There’s a lot of deals you can get. You can sign a deal but at the same time maintain a lot of your music to where it’s almost like you’re independent. You can work with each other to where it’s more like working together.
You recently released “FREE YOUNGBOY,” and you’ve been compared to YoungBoy Never Broke Again musically.
What is your relationship like with YoungBoy?
I never met YB, but we text. I got a song with YB. He sent me a song, we got some heat [in the works]. I never met him, but hopefully we can get in the studio and work.
Who reached out to who first?
I did. I reached out to him in DM.
And he responded?
What inspired you to create a whole song dedicated to him?

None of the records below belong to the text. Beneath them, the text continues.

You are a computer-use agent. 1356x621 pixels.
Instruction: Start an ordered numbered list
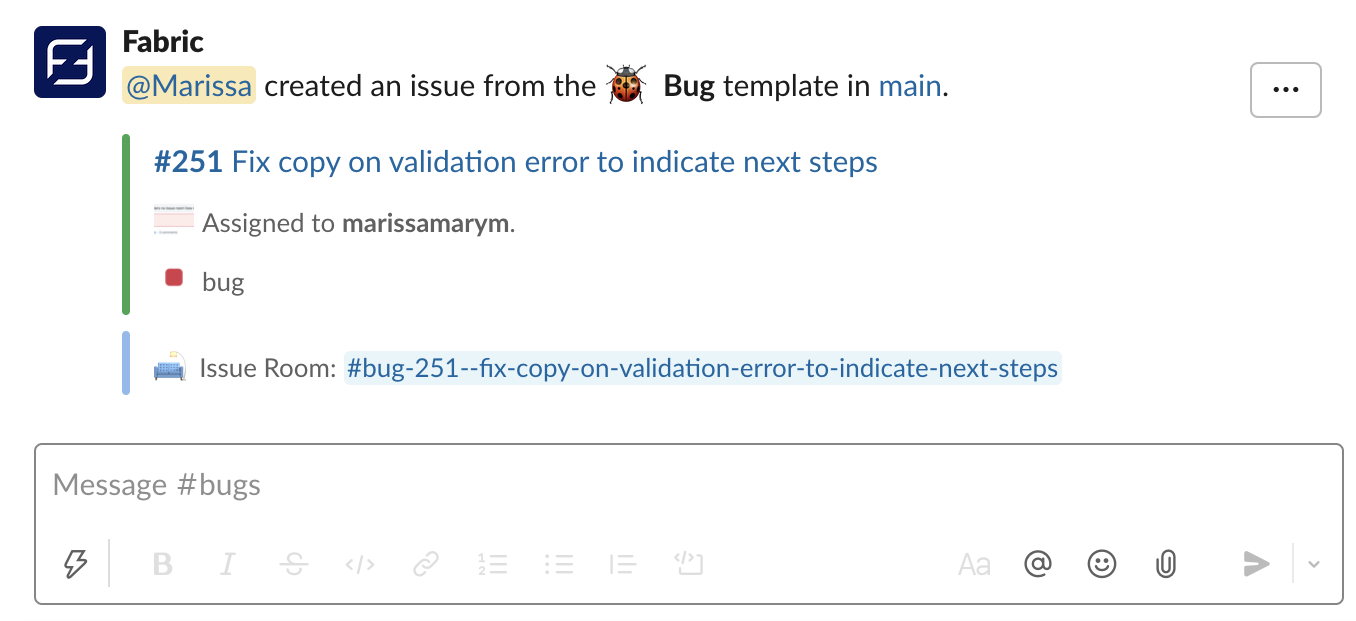(x=492, y=564)
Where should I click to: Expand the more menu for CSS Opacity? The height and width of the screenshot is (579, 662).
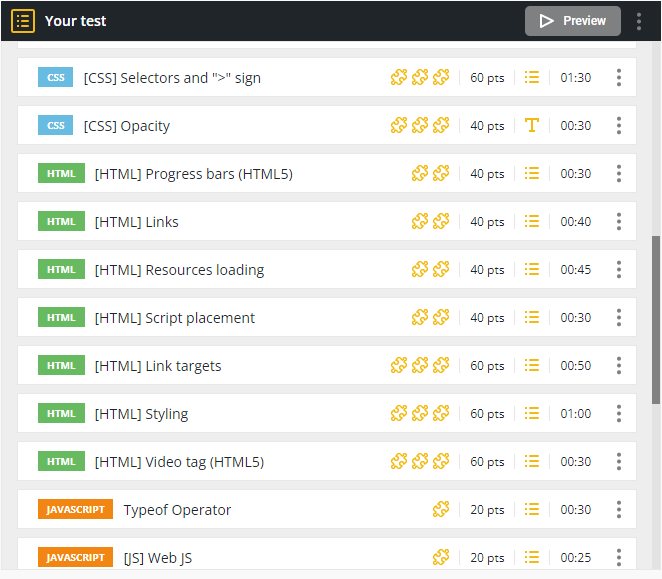point(619,126)
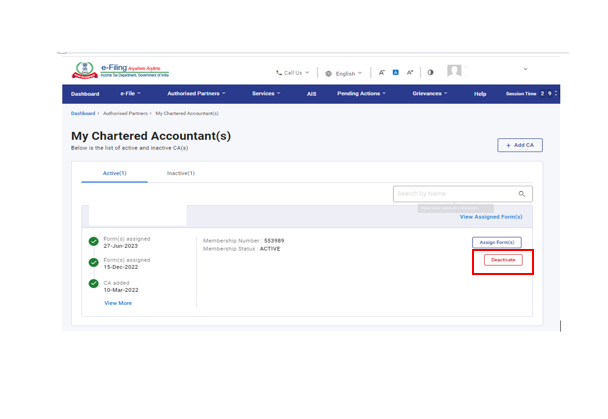Screen dimensions: 608x419
Task: Reset to default font size A icon
Action: click(x=396, y=72)
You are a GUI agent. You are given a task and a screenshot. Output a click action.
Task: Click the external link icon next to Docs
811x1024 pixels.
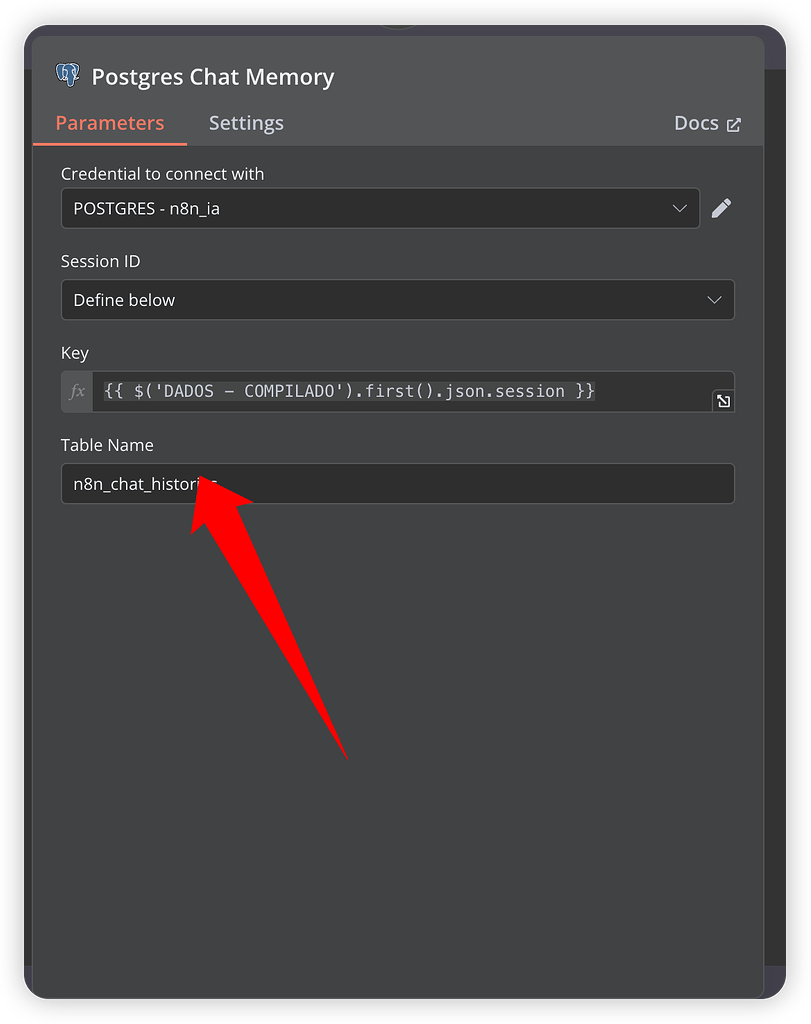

Just because the wave of the new generation, he carved the path for a lot of people. He’s a big inspiration for a lot of people. There’s a lot of similarities between me and him. A lot of people make sure they let that shit be known, that it’s a lot of similarities. From the time we both came out, all that shit. We were both 16 when we started doing music.
Where do you see yourself in 10 years?
A big superstar. In 10 years, I shouldn’t just be rapping. I’m putting others in position right now but 10 years from now, when they’re in their positions, they should be able to do shit to help each other. Help me out, so we can all just build. Build something big, like a label or something.